Crystal Engineering of Robust Metal-Organic Frameworks for Applications in Capture of Carbon Dioxide

Abstract

The atmospheric concentration of carbon dioxide gas (CO2) is of global concern given its continued rise. Burning of fossil fuel has increased since the beginning of the industrial revolution, which then increased the atmospheric CO2 concentration to > 400 ppm from 280 ppm. CO2 has an effect of trapping the sun’s heat, and is believed to be one of the cardinal contributors of global warming. In order to make improvements to the CO2 problem, carbon capture techniques have been proposed. MOFs are porous structures constructed from the coordinative bonding between metal ions and organic linkers or bridging ligands. Thus, having an enormous choices of metal clusters and organic linkers, MOFs possess a wide range of surface area, pore volume and functionality, and this has contributed to the consideration of them being versatile materials for storage, separation, and catalysis, etc.
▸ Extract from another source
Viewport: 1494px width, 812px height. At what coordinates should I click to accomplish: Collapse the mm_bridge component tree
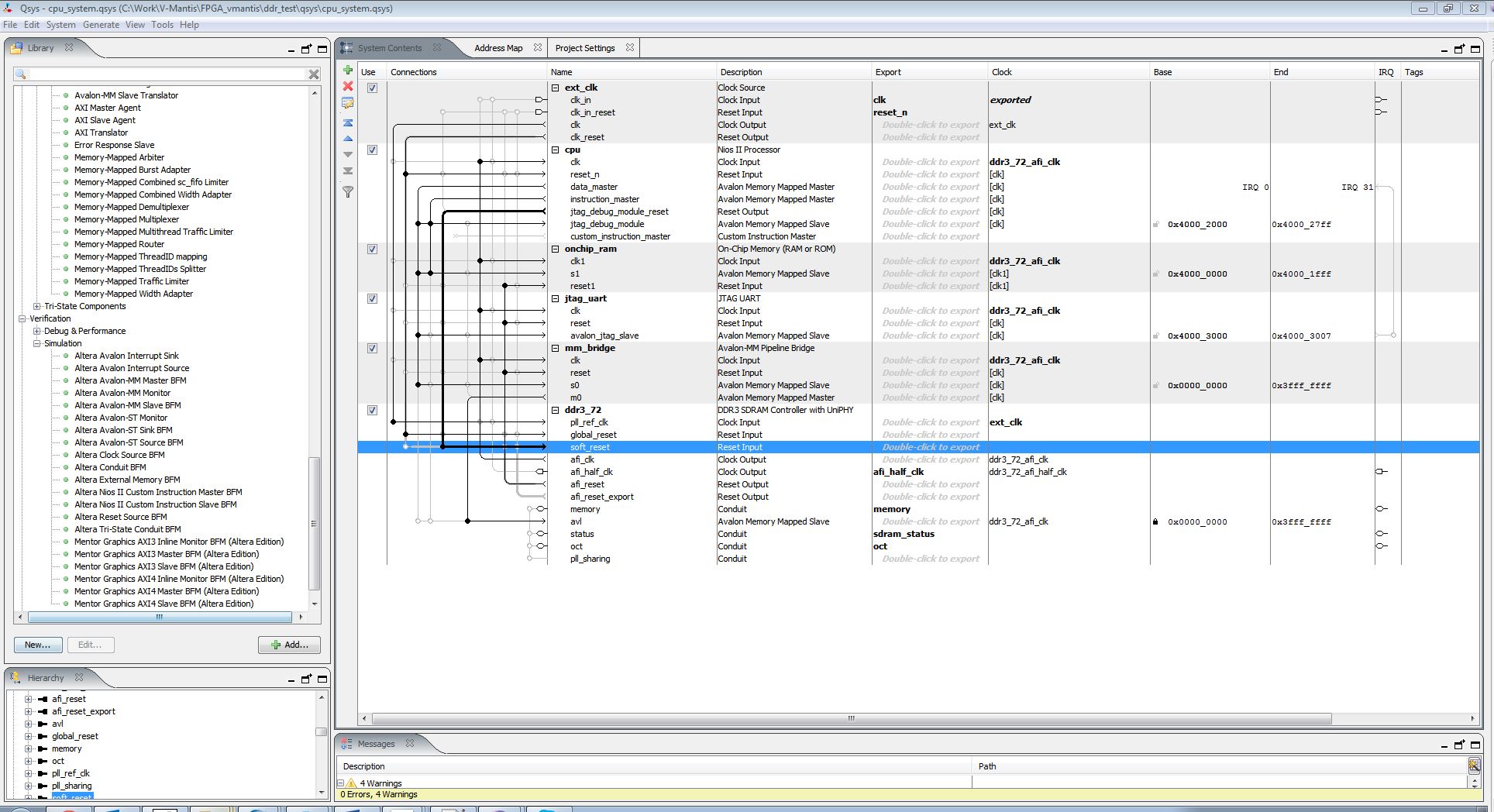pyautogui.click(x=556, y=349)
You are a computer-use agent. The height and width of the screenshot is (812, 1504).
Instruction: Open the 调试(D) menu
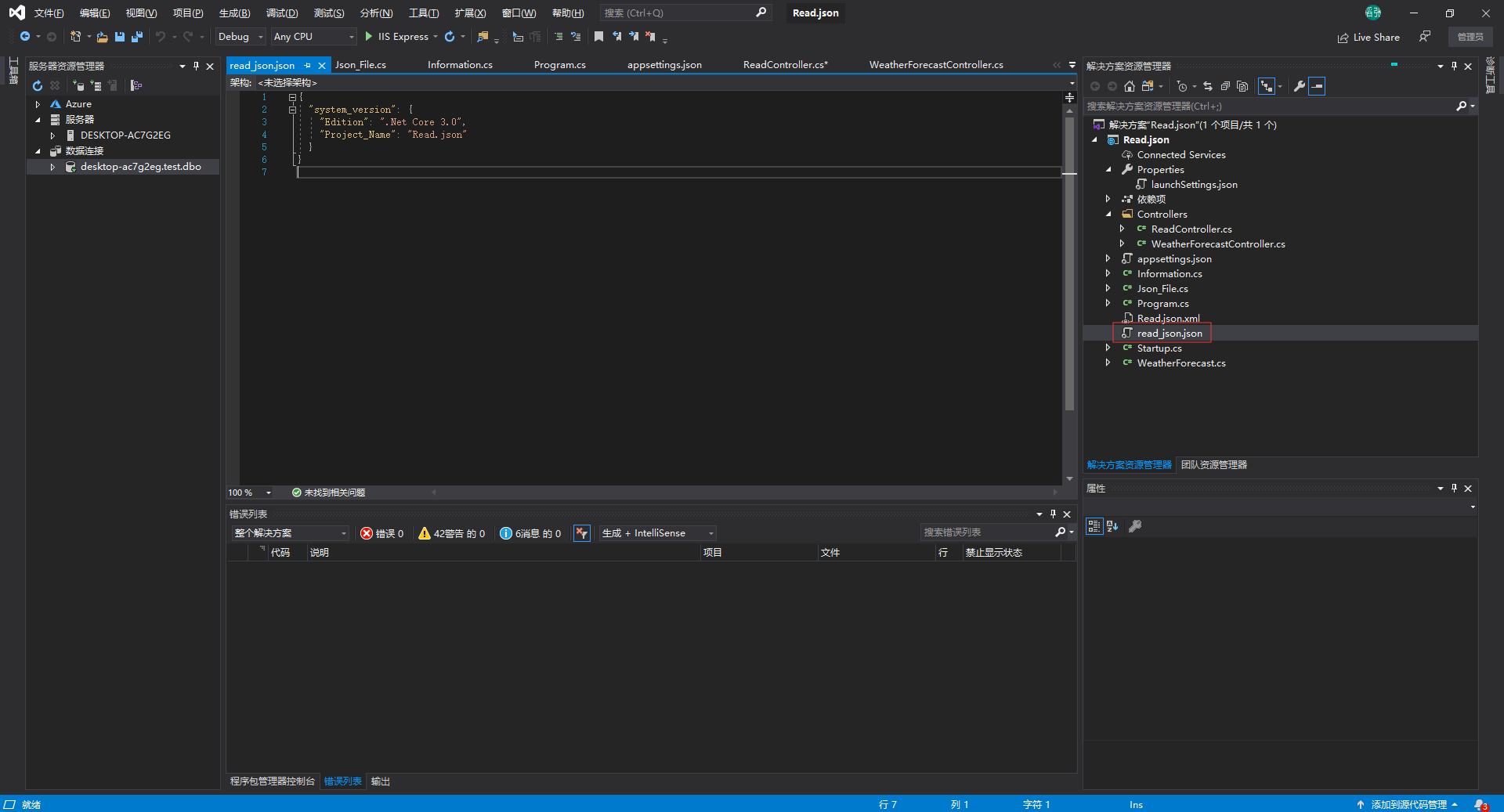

Therefore, there is need to synthesise MOFs which capture CO2 and convert it into useful chemicals such as methanol and formic acid for industrial application. Linker 2,2’-bipyridine-5,5’-dicarboxylic acid and ceric metal salt Ce(NO3)3·6H2O were used in this study. Two MOFs were synthesised by solvothermal method. These were characterised by TGA, PXRD, FTIR, Potentiostat Galvanostat and Gas Sorption. The two MOFs MSU-3 and MSU-4 were thermally and chemically stable. The thermal and chemical stability observed in the MOFs emanated from the presence of the rod secondary building unit, which are linked by the pyridyl carboxylate linker to give three dimensional structures. CO2 adsorption studies of the MOFs revealed a low uptake of the gas in comparison to those MOFs reported literature. MSU-3a and MSU-4a was tested for electroactivity. Also, resistivity was tested using electrical impedance spectroscopy. It was found out that both MOFs had a lower interfacial electron transfer resistance.